▶ [YOUR GOAL] Your answer should consist of every line from the records that holds the string "Wissenssammlungen".

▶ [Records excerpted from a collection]
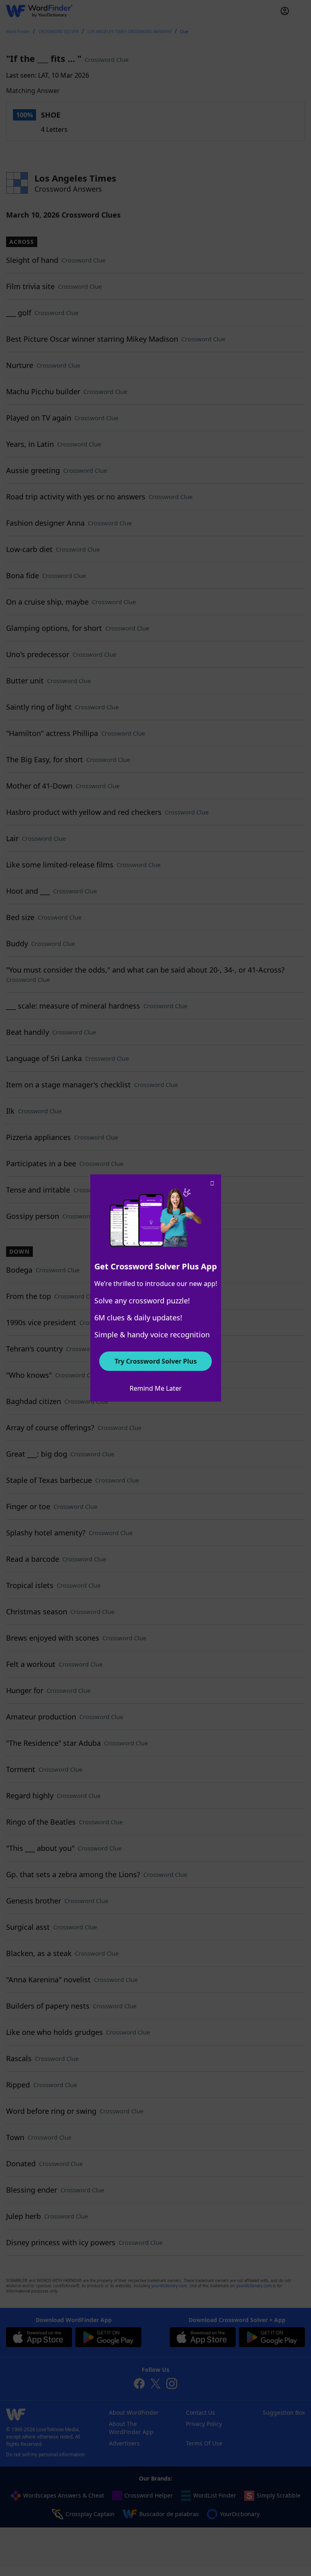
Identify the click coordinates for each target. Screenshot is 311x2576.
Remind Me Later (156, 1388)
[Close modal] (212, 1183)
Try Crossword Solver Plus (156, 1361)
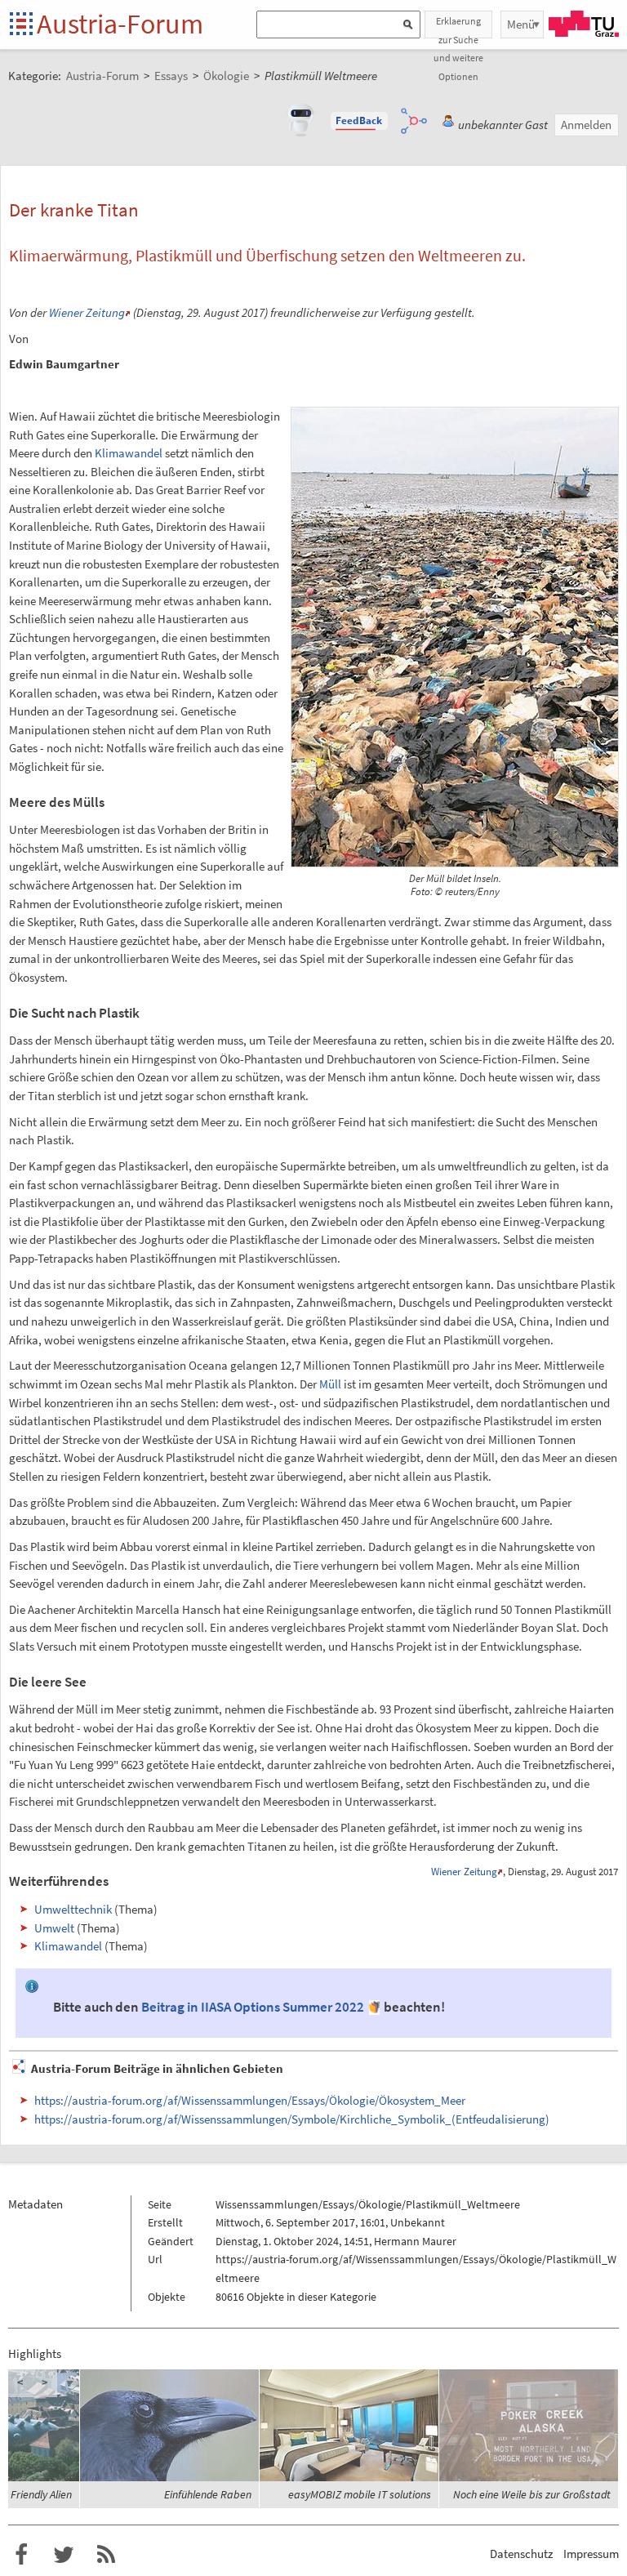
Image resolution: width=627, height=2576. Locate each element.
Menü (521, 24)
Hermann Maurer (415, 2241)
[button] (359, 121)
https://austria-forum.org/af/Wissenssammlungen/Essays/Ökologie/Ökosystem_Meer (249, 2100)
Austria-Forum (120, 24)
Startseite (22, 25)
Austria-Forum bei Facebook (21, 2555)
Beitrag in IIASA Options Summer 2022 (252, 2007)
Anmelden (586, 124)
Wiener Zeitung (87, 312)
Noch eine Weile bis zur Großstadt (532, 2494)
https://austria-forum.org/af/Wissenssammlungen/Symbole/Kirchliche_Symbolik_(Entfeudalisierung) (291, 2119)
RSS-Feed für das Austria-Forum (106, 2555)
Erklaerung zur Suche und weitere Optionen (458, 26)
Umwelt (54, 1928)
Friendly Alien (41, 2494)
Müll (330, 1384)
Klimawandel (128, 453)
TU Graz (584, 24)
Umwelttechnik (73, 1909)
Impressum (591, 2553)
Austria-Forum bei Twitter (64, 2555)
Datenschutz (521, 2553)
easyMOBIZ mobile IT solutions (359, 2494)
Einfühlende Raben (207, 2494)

▶ [SOLUTION TO THE PROBLEM]
https://austria-forum.org/af/Wissenssammlungen/Essays/Ökologie/Ökosystem_Meer (249, 2100)
https://austria-forum.org/af/Wissenssammlungen/Symbole/Kirchliche_Symbolik_(Entfeudalisierung) (291, 2119)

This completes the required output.